Andy Goldsworthy's Rivers and Tides
For British artist Andy Goldsworthy, the natural world is canvas, material, and companion: "Art for me is a form of nourishment. I need the land," he declares at the start of Thomas Riedelsheimer's quietly expressive documentary. Goldsworthy's site-specific sculptures are formed from twigs, rocks, ice, leaves, and flowers. In a Zen-like approach, the artist spends hours cultivating moments of fleeting beauty: the mysterious shapes revealed as clay dries and cracks, the ethereal line formed by the sunlight hitting stretched wool at a certain angle, or the colors created by red-rock shavings splashing into a stream and dissolving.
Though the footage of "finished" sculptures is stunning, the crux of Goldsworthy's artistry is just as apparent in the "failures." Every collapse helps him better understand the materials he uses. The fourth time a stone cairn collapses like a set of Jenga blocks, Goldsworthy muses, "I obviously don't understand it well enough."
To say that the documentary delivers a poignant message about humanity's place in an ever-changing world is to acknowledge that human existence is as temporary as a melting ice sculpture and that the environmental impact of a billion people is like the wave that overtakes Goldsworthy's beach sculptures.

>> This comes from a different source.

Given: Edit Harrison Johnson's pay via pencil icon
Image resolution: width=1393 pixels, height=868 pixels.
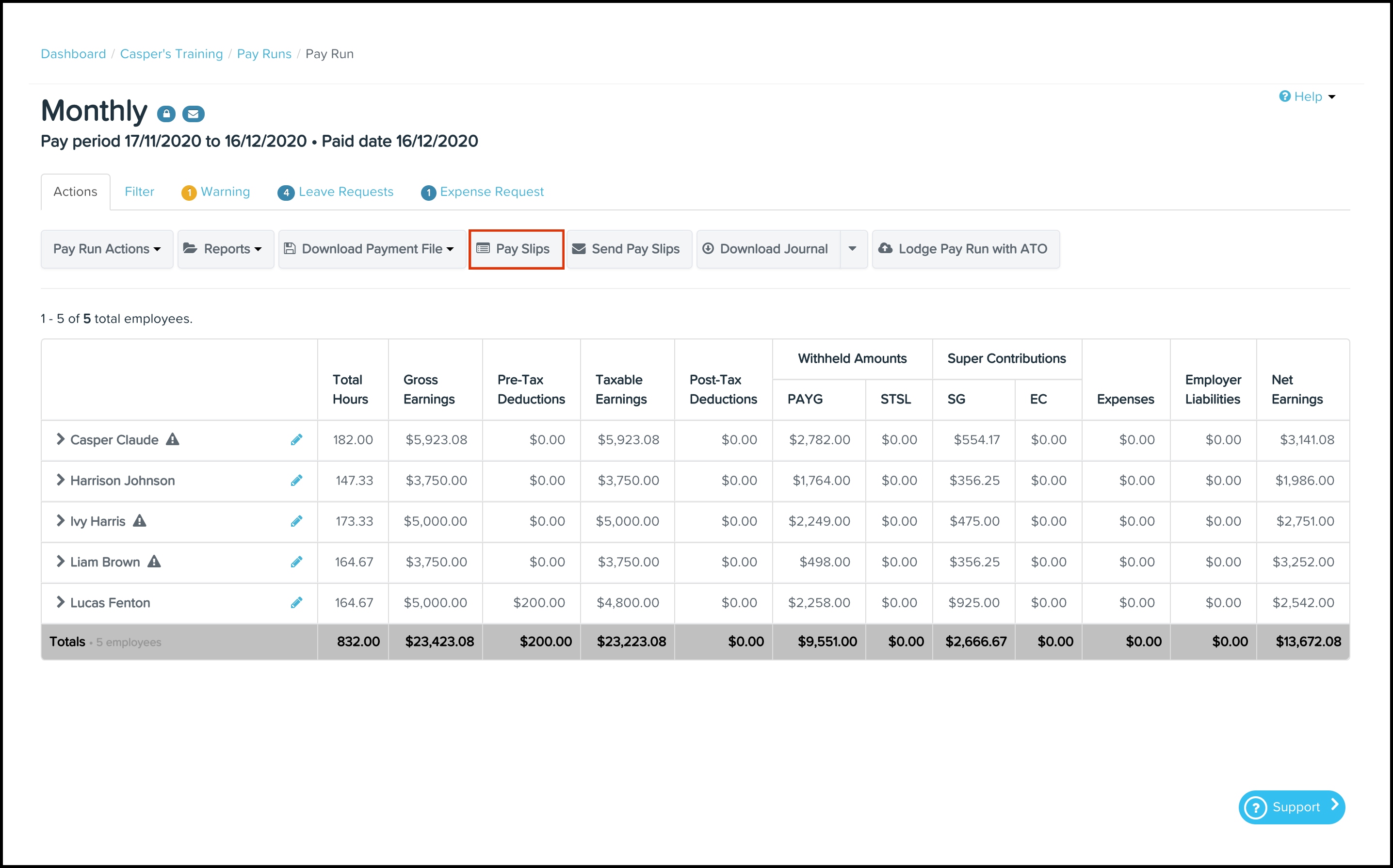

But Goldsworthy's art is more joyful than either of those solemn, sweeping statements suggests. "It doesn't feel at all like destruction," he says. And anyone who has ever built a sand castle or knocked over a tower of blocks knows that there is a sense of release and an inherent humor in making something that will immediately be destroyed. Watching Goldsworthy build and set free his creations is a reminder that life, though brief, is beautiful.